++++ Data to examine ++++

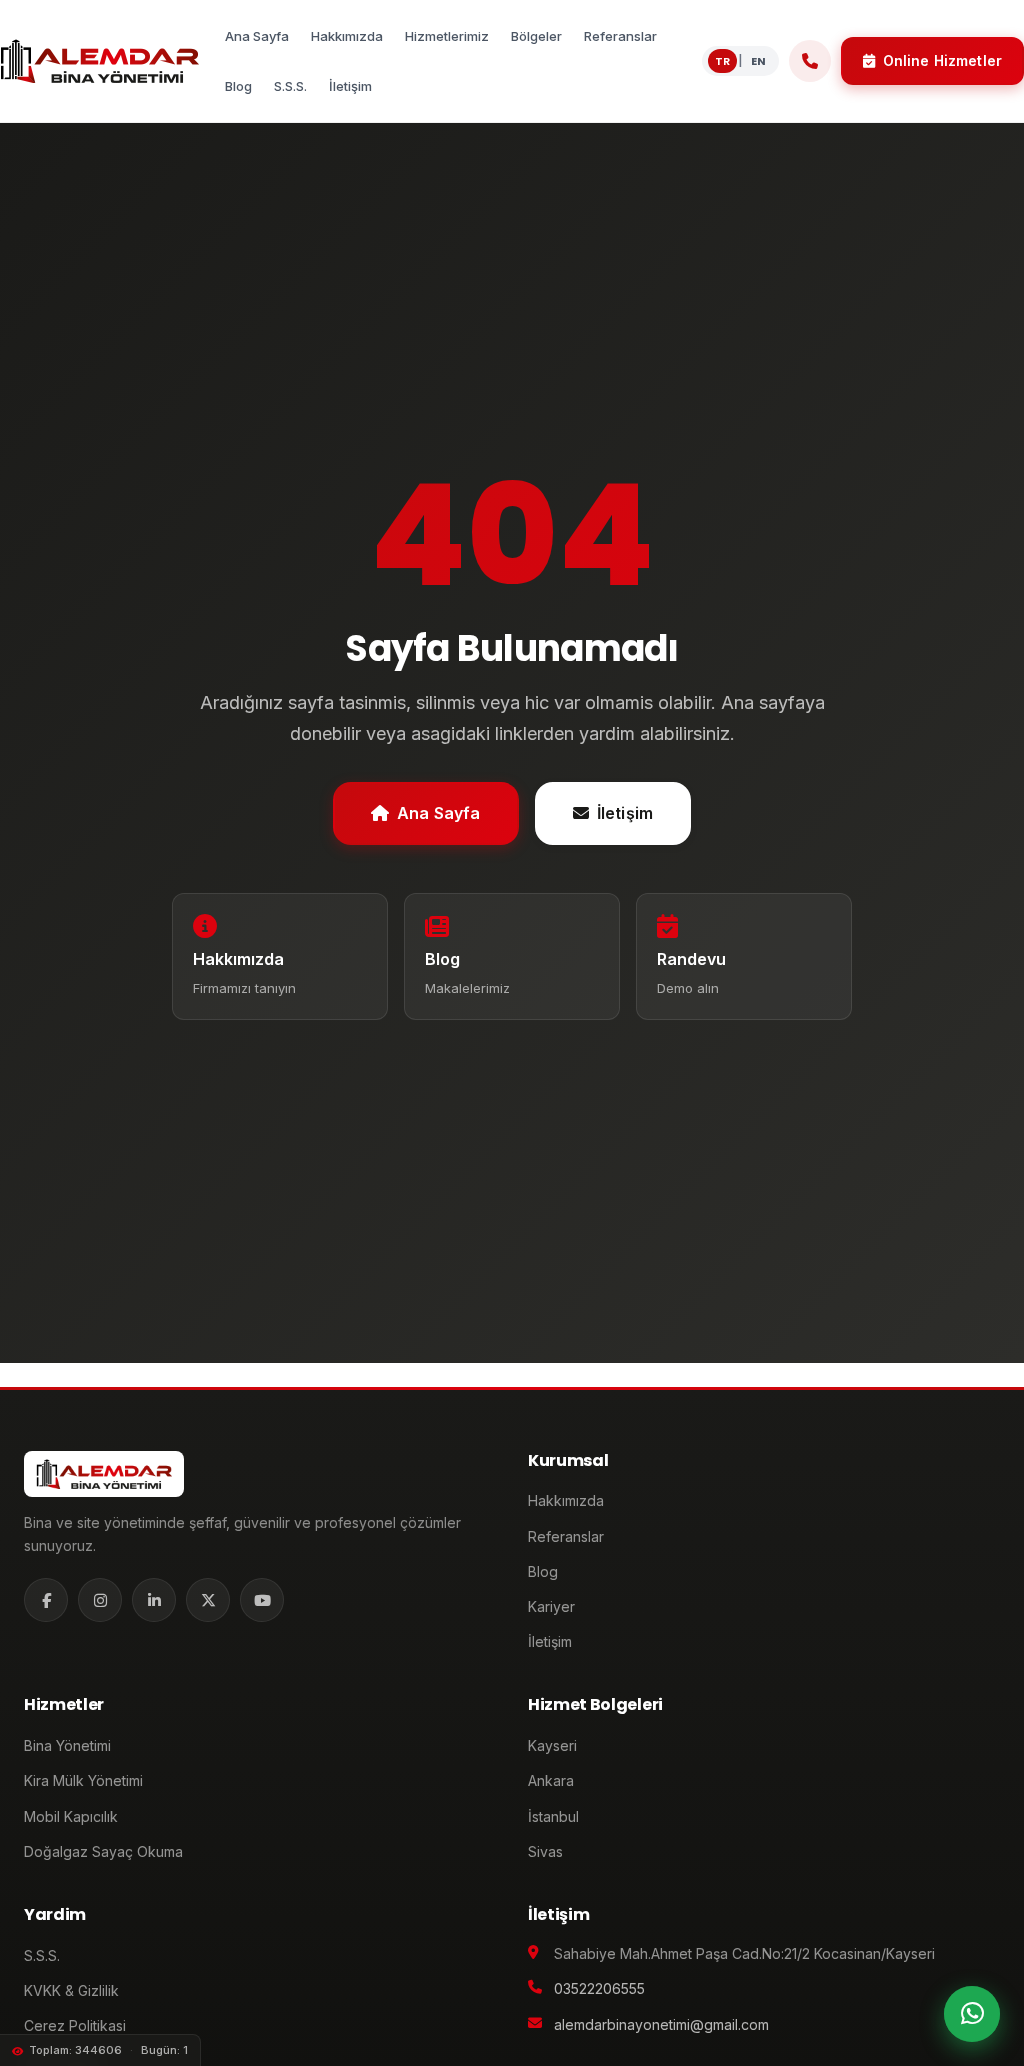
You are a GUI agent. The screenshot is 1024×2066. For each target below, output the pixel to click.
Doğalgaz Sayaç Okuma (103, 1851)
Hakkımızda (566, 1500)
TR (722, 61)
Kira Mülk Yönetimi (83, 1780)
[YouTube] (262, 1600)
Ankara (551, 1780)
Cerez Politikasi (75, 2025)
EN (758, 61)
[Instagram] (100, 1600)
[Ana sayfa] (99, 61)
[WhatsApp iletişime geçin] (972, 2014)
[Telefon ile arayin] (810, 61)
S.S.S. (42, 1955)
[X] (208, 1600)
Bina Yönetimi (67, 1745)
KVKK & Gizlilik (71, 1990)
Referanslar (566, 1536)
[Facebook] (46, 1600)
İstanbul (553, 1816)
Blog (543, 1571)
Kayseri (552, 1745)
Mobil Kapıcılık (71, 1816)
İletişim (625, 813)
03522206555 (599, 1988)
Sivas (545, 1851)
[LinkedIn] (154, 1600)
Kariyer (551, 1606)
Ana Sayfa (438, 813)
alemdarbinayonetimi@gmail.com (661, 2024)
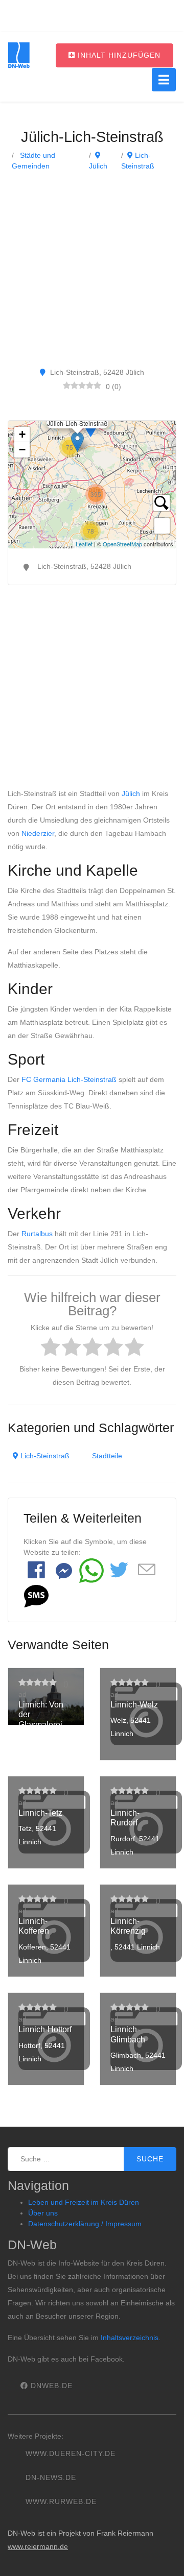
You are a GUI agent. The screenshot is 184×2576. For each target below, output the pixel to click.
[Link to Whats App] (91, 1570)
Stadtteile (107, 1456)
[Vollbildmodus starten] (162, 526)
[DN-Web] (19, 55)
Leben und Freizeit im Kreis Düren (83, 2202)
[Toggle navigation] (164, 79)
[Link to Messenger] (64, 1570)
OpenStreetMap (122, 544)
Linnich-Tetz (40, 1813)
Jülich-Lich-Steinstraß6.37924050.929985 (90, 484)
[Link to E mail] (146, 1570)
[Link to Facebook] (36, 1570)
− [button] (22, 449)
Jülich (131, 793)
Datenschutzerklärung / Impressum (85, 2224)
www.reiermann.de (38, 2546)
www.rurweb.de (61, 2501)
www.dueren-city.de (71, 2453)
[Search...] (161, 503)
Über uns (43, 2213)
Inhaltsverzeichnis (129, 2337)
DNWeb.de (50, 2385)
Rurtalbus (37, 1234)
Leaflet (84, 544)
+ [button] (22, 434)
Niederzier (37, 833)
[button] (36, 1596)
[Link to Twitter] (119, 1570)
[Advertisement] (92, 268)
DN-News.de (51, 2477)
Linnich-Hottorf (45, 2029)
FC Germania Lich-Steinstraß (69, 1079)
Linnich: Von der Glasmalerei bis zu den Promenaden (41, 1724)
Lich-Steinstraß (44, 1456)
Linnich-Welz (134, 1704)
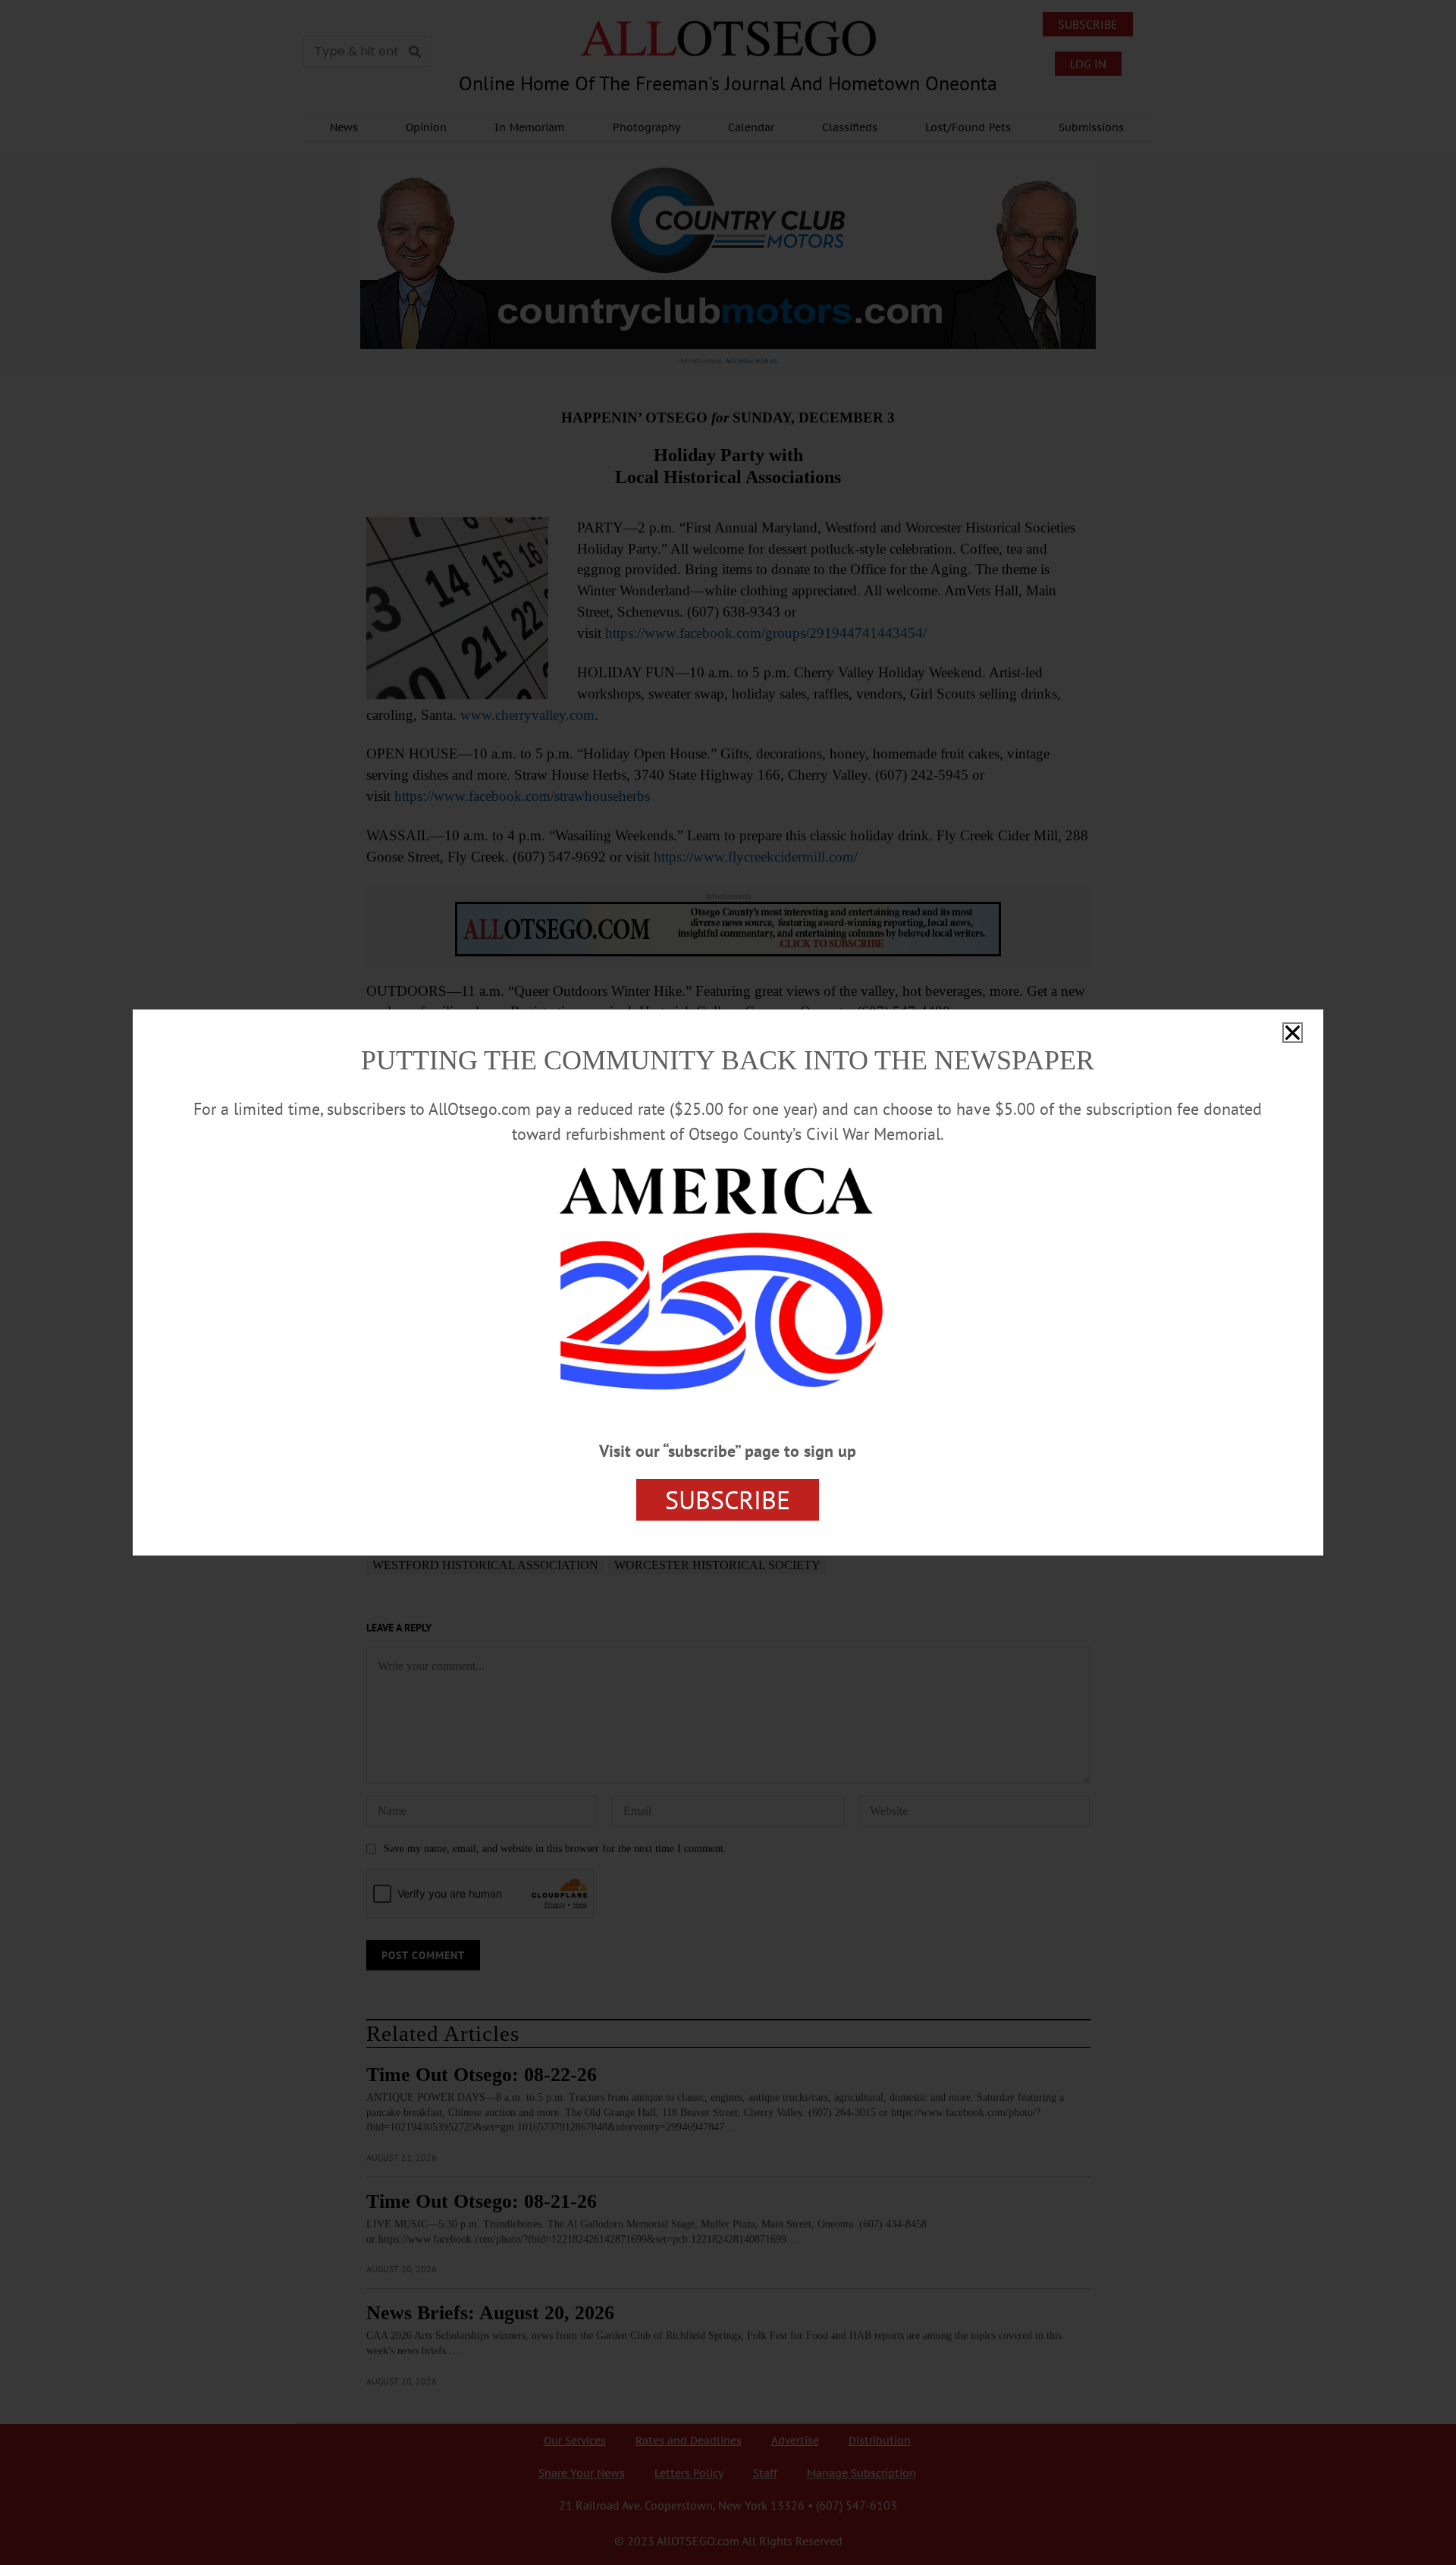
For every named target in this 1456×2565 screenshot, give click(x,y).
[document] (728, 1282)
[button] (1292, 1032)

++++

__What to work on__.
Go to the line with "[button] (36, 1596)" in the entries above. Reproduce that line and each one after it to the end, exactly and without the pictures.

__Written solution__.
[button] (36, 1596)
[Link to Twitter] (119, 1570)
[Advertisement] (92, 268)
DN-News.de (51, 2477)
Linnich-Hottorf (45, 2029)
FC Germania Lich-Steinstraß (69, 1079)
Linnich: Von der Glasmalerei bis zu den Promenaden (41, 1724)
Lich-Steinstraß (44, 1456)
Linnich-Welz (134, 1704)
For every named target in this 1456×2565 screenshot, give click(x,y).
[document] (728, 1282)
[button] (1292, 1032)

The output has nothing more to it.